§ WORK TO COMPLETE
Find the line containing "A Foodie’s Guide to Fort Smith (245, 1121)" in the records below. Copy exactly that line and each one after it, ending at the line containing "Read More (228, 276)", and nothing more.
##### DATA FOR THIS EXERCISE #####
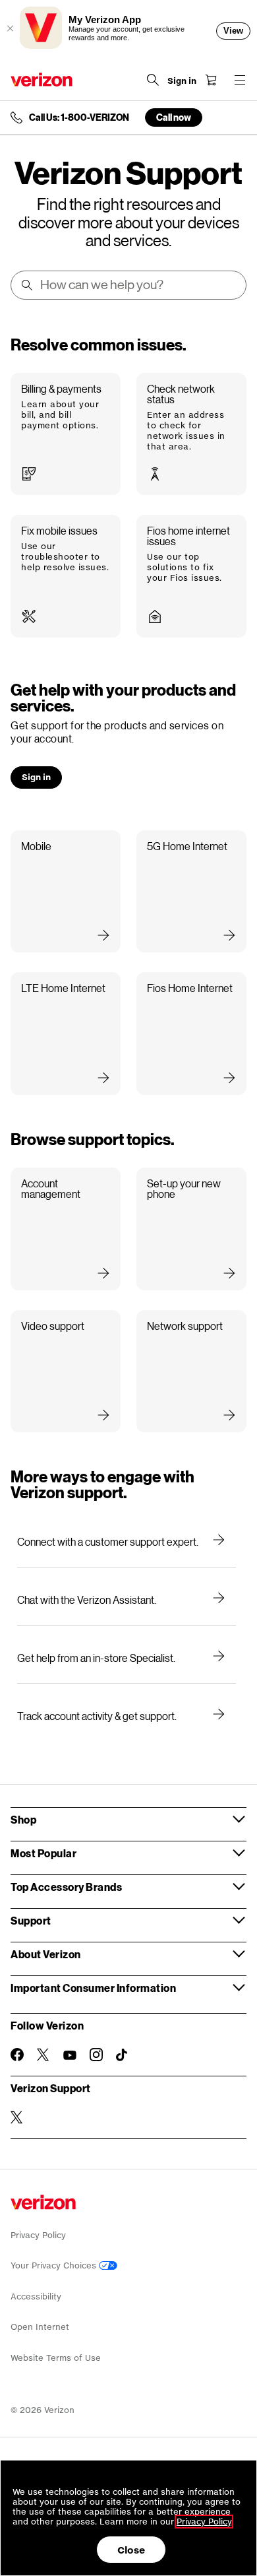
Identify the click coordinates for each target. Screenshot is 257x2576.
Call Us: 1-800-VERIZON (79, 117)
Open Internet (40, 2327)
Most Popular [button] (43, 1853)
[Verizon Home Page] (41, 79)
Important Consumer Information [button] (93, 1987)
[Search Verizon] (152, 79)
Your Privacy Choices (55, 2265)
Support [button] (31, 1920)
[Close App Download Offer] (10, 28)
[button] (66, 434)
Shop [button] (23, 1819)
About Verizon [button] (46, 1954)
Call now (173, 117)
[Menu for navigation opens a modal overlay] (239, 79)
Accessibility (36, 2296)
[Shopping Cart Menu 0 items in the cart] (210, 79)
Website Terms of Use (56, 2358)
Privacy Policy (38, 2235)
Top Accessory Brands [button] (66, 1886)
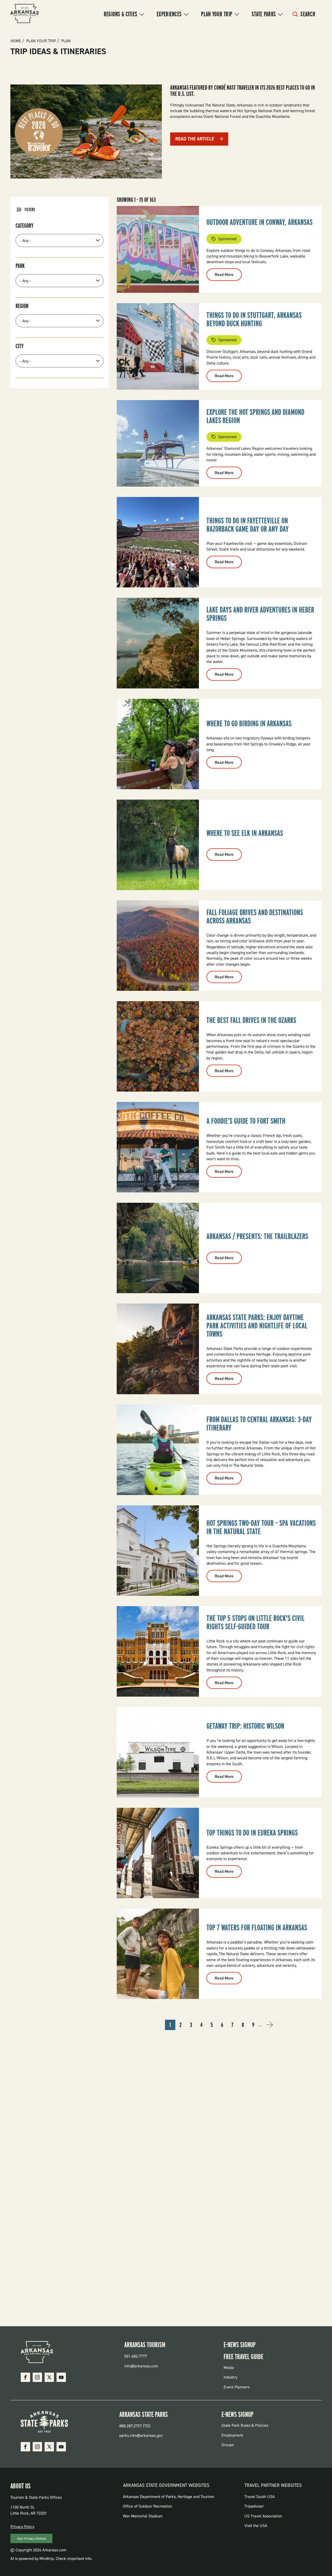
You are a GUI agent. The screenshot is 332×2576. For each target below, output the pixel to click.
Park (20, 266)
#####
##### DATA FOR THIS EXERCISE #####
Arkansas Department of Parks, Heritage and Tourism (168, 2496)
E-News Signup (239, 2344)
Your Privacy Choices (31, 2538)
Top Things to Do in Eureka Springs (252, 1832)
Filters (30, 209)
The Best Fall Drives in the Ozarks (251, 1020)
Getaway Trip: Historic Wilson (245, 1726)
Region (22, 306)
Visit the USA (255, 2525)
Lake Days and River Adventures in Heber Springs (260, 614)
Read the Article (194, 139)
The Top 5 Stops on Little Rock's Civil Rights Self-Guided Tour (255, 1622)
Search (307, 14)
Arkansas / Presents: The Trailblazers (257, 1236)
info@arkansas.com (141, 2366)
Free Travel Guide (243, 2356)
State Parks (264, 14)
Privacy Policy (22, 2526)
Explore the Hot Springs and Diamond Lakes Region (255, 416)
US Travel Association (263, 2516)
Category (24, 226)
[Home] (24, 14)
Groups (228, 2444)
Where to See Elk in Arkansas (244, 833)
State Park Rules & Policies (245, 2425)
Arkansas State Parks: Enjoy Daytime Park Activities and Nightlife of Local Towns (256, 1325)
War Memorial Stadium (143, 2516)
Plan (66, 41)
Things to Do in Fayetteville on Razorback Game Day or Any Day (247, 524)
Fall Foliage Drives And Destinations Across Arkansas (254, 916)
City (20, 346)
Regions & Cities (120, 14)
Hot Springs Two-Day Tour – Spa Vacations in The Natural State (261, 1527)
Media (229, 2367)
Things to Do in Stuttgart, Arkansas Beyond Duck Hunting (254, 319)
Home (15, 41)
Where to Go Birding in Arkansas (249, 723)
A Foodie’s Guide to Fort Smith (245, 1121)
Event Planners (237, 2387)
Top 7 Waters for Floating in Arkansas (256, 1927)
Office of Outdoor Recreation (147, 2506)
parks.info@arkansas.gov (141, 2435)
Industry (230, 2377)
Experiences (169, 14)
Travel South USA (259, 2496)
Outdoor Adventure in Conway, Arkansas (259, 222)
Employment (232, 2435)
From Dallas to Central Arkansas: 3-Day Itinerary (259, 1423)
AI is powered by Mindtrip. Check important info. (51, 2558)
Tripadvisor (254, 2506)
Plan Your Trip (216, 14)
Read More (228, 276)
#####
§ ANSWER SECTION
A Foodie’s Guide to Fort Smith (245, 1121)
Event Planners (237, 2387)
Top 7 Waters for Floating in Arkansas (256, 1927)
Office of Outdoor Recreation (147, 2506)
parks.info@arkansas.gov (141, 2435)
Industry (230, 2377)
Experiences (169, 14)
Travel South USA (259, 2496)
Outdoor Adventure in Conway, Arkansas (259, 222)
Employment (232, 2435)
From Dallas to Central Arkansas: 3-Day Itinerary (259, 1423)
AI is powered by Mindtrip. Check important info. (51, 2558)
Tripadvisor (254, 2506)
Plan Your Trip (216, 14)
Read More (228, 276)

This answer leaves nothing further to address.